Friday, 18 July 2014

Gate safety campaigners welcome HSE safety advice following gate accident

As Gate Safety Week approaches, the Health & Safety Executive (HSE) has renewed its call for suppliers and installers of powered gates to follow vital safety guidance.

The HSE made the comment after a company pleaded guilty to breaching safety regulations at a court case in Dudley. The court heard how an eight-year-old boy was injured when his head became trapped by an entrance gate at a primary school.

HSE inspector Sarah Palfreyman said: 
“People getting trapped is a well-known risk in the industry and HSE has produced safety notes on the subject due to a number of fatalities involving children in recent years. I would encourage all suppliers and installers of electric gates to read the notes.”

Gate Safety Week (October 13 - 19 has been organised by the UK powered gate industry to raise awareness of the dangers posed by automated gates that do not meet current safety legislation.

The Door & Hardware Federation Powered Gate Group and a number of influential organisations in the safety, enforcement, inspection, education and security sectors are behind Gate Safety Week. In the weeks running up to the event, DHF Powered Gate Group members and supporters will be campaigning hard to alert the public of the risks associated with unsafe automated gates and giving vital guidance on safe installation.

Said DHF Powered Gate Group chairman Neil Sampson: 
“Gate Safety Week is all about making as many people as possible aware of the dangers posed by a poorly installed or maintained powered gate. As an industry we are determined to minimise the risk of further tragic accidents happening.

“More than two thirds of all automated gates installed in the UK do not comply with current legislation and could pose a serious safety risk.
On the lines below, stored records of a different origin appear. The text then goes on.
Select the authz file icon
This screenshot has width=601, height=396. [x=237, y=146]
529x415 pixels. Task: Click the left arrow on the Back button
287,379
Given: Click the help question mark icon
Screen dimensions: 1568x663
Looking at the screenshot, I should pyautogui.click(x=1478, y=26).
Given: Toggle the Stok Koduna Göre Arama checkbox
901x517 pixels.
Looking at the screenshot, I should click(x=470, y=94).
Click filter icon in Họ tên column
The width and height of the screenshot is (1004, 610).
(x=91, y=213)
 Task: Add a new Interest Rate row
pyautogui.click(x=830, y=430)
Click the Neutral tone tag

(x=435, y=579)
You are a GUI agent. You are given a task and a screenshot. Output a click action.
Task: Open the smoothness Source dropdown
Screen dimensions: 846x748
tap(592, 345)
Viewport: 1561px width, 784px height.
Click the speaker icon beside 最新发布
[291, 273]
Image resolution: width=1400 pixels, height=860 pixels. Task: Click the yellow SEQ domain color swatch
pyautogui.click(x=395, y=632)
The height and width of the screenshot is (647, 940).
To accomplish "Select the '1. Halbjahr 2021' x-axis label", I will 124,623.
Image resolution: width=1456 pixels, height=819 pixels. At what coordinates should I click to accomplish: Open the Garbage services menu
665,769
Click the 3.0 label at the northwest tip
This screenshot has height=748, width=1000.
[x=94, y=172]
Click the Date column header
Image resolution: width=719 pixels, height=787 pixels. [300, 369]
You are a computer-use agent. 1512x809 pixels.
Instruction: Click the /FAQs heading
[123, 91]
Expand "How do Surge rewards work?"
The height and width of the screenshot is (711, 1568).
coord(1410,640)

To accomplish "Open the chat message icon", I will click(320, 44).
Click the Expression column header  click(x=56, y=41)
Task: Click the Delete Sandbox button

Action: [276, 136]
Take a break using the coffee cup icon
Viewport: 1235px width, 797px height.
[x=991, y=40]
Equally worrying is the fact that unsafe installations are still being carried out by unqualified installers and gate companies who are quite willing to take dangerous short cuts in installation.

“So our message in the run up to Gate Safety Week is clear - have existing powered gates checked to ensure they conform with current safety legislation, and insist that new gates are installed and maintained by qualified and trained installers and engineers.”

Visit to find out more about gate safety and how to pledge support for the campaign.

Background information on the court case and some key facts on Gate Safety Week and powered gate safety can be found below:

About the court case:

On July 10, Dudley Magistrates’ Court heard how an eight-year-old boy was injured when his head became trapped between the edge of a closing gate and the gate post at Pedmore Primary School.

An investigation by the Health and Safety Executive (HSE) after the accident, which happened in September 2012, found the entrance gate had been automated by Access Control Solutions (UK) Ltd but the company had failed to fit suitable guarding.

Access Control Solutions (UK) Ltd, of Boston Road, Leicester, pleaded guilty to breaching Regulation 18 of the Workplace (Health, Safety and Welfare) Regulations 1992 and was fined £3,300 with £773 costs.

HSE guidance on the installation of electrically powered gates and the risks to pedestrians highlighted following the court case is available at .

Key facts about Gate Safety Week and powered gate safety:

• Gate Safety Week has been organised by the DHF Powered Gate Group which comprises the UK’s leading manufacturers, suppliers, installers and maintainers of powered automatic gates and gate automation equipment.

• Seminars, workshops and other gate safety-related activities will take place at Fencex, the fencing industry exhibition being held at Stoneleigh Exhibition Park, near Coventry, on Wednesday, October 15 as the centrepiece of Gate Safety Week.

• More than two thirds of all automated gates installed in the UK do not comply with the law and could pose a serious risk.

• The DHF Powered Gate Group runs stringent two-day gate safety training courses which more than 120 automated gate installers have successfully completed. By the end of this year the number of installers to have successfully completed the powered gate safety diploma course will have doubled to 240.

• The DHF Guide to Powered Gate Safety, which has been endorsed by the HSE, can be downloaded from .

• Every DHF Powered Gate Group member called to maintain an automated gate carries out a risk assessment before work starts. If the gate poses a danger, and the person responsible for the gate refuses to have remedial work undertaken, the engineer will switch off the system, issue a warning letter to the gate owner and affix a “danger” notice to the gate.